Third, most importantly, Modi is also wiser today about international diplomacy.

The impulsive actions vis-a-vis Pakistan in his first tenure as PM -- the invitation to the then Pakistani PM to attend the inaugural in May 2014 (but only to scuttle under the flimsiest of excuses soon thereafter any form of dialogue with Pakistan at any level) and the stunning quasi-official trip to Nawaz Sharief's home in Lahore in December 2015 (which probably triggered the terrorist attack on the IAF base at Pathankot) are even today often cited as acts of monumental folly.

Suffice to say, Modi 2.0 would engage with Pakistan, but in good time and with the ground prepared in advance.

Meanwhile, why such tearing hurry? An opportunity is coming up anyway within the coming fortnight for Modi to interact with Imran Khan on the sidelines of the summit meeting of the Shanghai Cooperation Organisation in Bishkek on June 13-14.

However, the big question remains: Where is it that India-Pakistan relations are headed?

To be sure, at some point in the future, the incoming Modi government will engage with Pakistan. But the question is, of what avail?

To be sure, Pakistan is willing to look away from the anti-Muslim attitudes of the Indian ruling elite or the violence and discrimination directed against Indian Muslims, which is almost a daily occurrence.

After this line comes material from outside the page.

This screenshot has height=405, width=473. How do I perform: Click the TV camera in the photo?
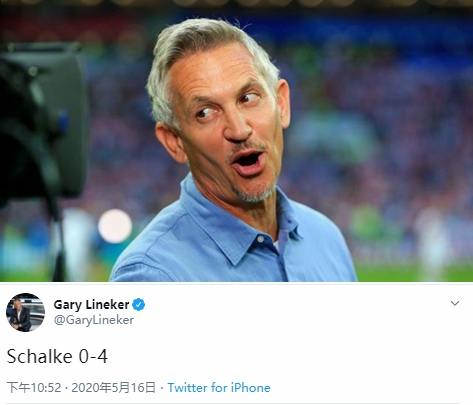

But then, in the prevailing milieu, rational give-and-take in diplomacy at the official level becomes unsustainable.

It is practically impossible for the new Modi government to overlook the mandate it received from the Indian electorate for pursuing a hardline policy toward Pakistan -- including the use of the nuclear option, if necessary.

That is to say, the burden will be on Pakistan to work for amity with India by making concessions and reconciling with the status of a junior partner apropos of the range of issues that affect the relationship, starting from the Kashmir problem.

The recent Indian rejoinder to the latest report by the Geneva-based Human Rights Council alleging violations and torture in militancy-hit Jammu and Kashmir, which rejects the highly critical report and virtually tells the office of the UN commissioner of human rights to go hell --'India does not intend to further engage with these mandate-holders or any other mandate-holders on the issue.' -- makes no bones about Delhi's current haughty mindset.

Simply put, iron entered into India's soul and it will no longer accept the UN or Pakistan or anyone under the sun as an interlocutor on the Kashmir issue where the only unresolved question concerns the vacation of illegal occupation by Pakistan.

Indeed, the Modi government's thinking bears striking similarity with the Israeli approach to the annexation of the Palestinian territories.

In fact, considering the massive mandate received by Modi to lead the new government, it is entirely conceivable that the abolition of Article 370 of the Constitution granting special status to J&K may be entering the realm of possibility during the coming 5-year period.

Islamabad must be quite aware of the consequent uncertainties that lie ahead in normalising relations with the incoming Indian government.

Clearly, the two overblown myths -- that normalisation of India-Pakistan relations goes down well with the Indian public at large and/or that a right-wing government in Delhi makes an ideal partner for the Pakistani establishment -- have fallen by the wayside.

The matrix has changed.

The fact of the matter is that a tough, muscular policy toward Pakistan has brought rich electoral dividends to the BJP and to Modi's leadership, in particular, by far exceeding anyone's expectations.

And this tested trajectory has far from exhausted itself. Quite possibly, it has vast untapped potential still remaining for the making of 'New India'.

Pakistan never before figured in an Indian election in such a manner as happened in recent months.

And so long as a government that is based on the Hindutva ideology is in power in Delhi, India's domestic politics and the government's Pakistan policies will be living a conjoined life -- inseparable.

The New India expects Pakistan's obedience. There can be no comprises on this score.

The decision to exclude Imran Khan from the ceremony in Delhi on May 30, which Indian dailies have reported as a deliberate 'snub', is consistent with this overall approach.